By Kassie Lee Cook-Herrick
This is possibly Leeona’s final gift to our world. She gave every bit of herself that she could. She was able to help the lives of five children with her organs, and she will now gift children of the NICU the milk that was intended to nourish her body.
I read something, I believe on the Mothers’ Milk Bank Northeast page, that was written by a bereaved mother. It said something about milk being the tears your body cries for your infant. It’s true, I have cried and cried, so many days I feel like I can’t stop crying, and then there are days that my body couldn’t produce another tear if it tried. Here they are though, here are the tears that my body has cried. Not my eyes—my body begs to take care of her. But it can’t. It is my job as her mom to make the best choices for her. Her father and I chose to donate her organs, because that was what was best for the world. That was what made her live on in others, and hopefully, that is what she would have wanted. So then, when my chest was engorged, and felt like it was going to crush me if I didn’t do something, I knew I HAD to do something.
I expected every day to panic if I had to pump. I expected one day it was going to hit me, hard, that this wasn’t right—I shouldn’t be pumping, I should be nursing. Although these thoughts did cross my mind, it was never in anger, it never caused me anxiety. Those were the times that honestly I felt closest to her, like my little Leeona was guiding me. She was holding my hand, and walking me through it. She was right beside me, telling me that I was doing the right thing.
I donated 202 ounces of her milk. I have a little over 100 more ounces that the milk bank is unable to use, due to pain meds after my emergency surgery; that milk will go to my sweet nephew who is on his way in a few short weeks.
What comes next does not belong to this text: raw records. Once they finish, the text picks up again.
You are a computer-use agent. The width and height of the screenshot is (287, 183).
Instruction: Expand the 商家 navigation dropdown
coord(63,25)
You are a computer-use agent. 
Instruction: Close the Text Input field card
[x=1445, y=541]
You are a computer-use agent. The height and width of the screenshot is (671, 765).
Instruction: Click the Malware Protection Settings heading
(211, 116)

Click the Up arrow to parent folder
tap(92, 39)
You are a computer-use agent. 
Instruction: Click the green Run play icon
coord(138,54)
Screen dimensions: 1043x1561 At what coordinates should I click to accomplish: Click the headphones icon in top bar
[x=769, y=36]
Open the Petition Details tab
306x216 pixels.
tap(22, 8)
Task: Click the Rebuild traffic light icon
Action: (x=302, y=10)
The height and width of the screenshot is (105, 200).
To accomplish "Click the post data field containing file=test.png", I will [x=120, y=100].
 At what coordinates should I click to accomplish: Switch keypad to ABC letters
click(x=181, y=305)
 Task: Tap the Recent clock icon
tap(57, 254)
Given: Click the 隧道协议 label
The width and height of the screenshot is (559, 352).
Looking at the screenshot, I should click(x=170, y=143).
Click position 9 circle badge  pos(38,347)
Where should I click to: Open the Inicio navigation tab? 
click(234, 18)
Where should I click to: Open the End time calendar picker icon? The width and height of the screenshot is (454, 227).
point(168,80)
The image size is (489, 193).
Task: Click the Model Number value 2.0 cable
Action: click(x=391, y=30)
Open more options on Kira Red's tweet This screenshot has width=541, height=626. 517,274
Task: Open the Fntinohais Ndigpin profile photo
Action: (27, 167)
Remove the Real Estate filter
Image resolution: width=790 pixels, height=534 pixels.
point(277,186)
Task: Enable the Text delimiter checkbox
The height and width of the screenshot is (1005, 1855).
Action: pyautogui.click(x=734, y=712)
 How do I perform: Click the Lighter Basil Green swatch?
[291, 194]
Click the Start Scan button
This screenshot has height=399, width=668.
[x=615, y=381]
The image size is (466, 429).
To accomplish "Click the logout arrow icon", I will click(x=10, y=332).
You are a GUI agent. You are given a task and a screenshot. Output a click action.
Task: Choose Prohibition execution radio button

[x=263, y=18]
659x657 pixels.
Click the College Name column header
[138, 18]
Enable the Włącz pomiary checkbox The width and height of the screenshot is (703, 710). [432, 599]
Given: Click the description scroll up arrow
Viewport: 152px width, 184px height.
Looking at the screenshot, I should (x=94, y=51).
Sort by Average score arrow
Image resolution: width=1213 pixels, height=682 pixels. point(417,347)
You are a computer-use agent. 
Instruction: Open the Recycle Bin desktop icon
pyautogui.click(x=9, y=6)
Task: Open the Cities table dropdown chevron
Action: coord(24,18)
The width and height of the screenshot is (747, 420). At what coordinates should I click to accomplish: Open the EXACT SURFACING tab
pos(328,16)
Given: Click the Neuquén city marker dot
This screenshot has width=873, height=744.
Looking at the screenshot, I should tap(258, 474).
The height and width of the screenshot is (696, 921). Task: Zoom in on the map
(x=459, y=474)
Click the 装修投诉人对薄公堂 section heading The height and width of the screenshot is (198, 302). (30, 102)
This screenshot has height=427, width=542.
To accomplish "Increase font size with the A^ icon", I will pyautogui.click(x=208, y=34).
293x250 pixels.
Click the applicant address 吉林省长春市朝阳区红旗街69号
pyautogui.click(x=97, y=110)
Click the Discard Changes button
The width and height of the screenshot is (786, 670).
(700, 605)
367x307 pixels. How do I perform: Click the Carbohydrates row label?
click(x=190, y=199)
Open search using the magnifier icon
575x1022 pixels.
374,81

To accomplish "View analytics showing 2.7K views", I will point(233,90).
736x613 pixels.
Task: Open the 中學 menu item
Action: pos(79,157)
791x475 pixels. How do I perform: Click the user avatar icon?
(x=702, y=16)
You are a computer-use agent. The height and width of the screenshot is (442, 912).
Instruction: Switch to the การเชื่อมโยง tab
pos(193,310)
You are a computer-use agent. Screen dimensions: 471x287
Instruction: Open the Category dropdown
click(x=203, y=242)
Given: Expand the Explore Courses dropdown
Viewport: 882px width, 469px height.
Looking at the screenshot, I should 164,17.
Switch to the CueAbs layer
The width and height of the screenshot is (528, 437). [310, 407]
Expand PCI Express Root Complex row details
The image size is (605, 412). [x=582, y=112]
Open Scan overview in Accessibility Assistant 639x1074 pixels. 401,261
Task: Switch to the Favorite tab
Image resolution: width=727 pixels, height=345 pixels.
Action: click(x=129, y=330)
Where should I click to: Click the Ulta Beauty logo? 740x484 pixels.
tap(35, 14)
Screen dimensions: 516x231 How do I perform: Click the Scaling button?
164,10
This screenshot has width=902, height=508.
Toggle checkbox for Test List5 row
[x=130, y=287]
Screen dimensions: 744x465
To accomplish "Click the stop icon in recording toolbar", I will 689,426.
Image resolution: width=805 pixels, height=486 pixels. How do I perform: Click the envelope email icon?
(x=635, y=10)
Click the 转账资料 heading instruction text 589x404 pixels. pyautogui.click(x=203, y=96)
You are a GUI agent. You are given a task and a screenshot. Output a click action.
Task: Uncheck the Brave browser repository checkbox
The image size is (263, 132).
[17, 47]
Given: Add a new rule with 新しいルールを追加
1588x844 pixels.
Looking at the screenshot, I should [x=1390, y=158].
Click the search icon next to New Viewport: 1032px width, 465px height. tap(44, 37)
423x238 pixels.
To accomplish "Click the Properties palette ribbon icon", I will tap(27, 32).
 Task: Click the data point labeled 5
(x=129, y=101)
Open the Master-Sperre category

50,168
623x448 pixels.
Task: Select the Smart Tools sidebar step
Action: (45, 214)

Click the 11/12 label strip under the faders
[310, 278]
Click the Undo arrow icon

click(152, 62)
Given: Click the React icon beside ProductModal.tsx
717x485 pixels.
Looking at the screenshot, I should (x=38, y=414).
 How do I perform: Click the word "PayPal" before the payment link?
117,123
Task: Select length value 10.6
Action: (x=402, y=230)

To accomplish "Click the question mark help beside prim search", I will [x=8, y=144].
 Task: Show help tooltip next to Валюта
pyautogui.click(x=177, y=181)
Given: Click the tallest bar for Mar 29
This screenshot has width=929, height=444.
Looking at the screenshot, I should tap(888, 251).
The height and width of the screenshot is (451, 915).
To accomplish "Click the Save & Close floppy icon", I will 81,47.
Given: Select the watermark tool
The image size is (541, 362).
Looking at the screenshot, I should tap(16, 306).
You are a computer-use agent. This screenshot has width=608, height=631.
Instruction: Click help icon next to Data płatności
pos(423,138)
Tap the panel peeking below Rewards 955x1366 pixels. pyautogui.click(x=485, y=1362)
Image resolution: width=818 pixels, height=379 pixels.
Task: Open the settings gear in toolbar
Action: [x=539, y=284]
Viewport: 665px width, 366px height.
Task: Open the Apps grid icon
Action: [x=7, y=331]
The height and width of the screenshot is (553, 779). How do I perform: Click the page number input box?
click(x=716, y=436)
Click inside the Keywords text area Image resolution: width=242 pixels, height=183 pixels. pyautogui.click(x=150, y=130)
This has been another step in my healing process. She is still with me, wherever I go. I have stopped pumping now, and have begun the process of drying up. Still though, when I think of her, or when I hear a baby scream and cry, my body cries liquid gold, for her.
I know my daughter is loved, and I know she has touched the lives of many. In her short nine months that she lived, she has saved the lives of some, and helped the lives of more than I may ever.
Many see the lives of the stillborn as never living. My daughter lived for ten months, and then she died, and then she was born. Those ten months are the best months of my life. And I would do it all over again, I would feel this pain tenfold, as long as I could feel her wiggle and hiccup in my belly again.
Leeona Christine Marie, wherever you are, you are loved, by so many.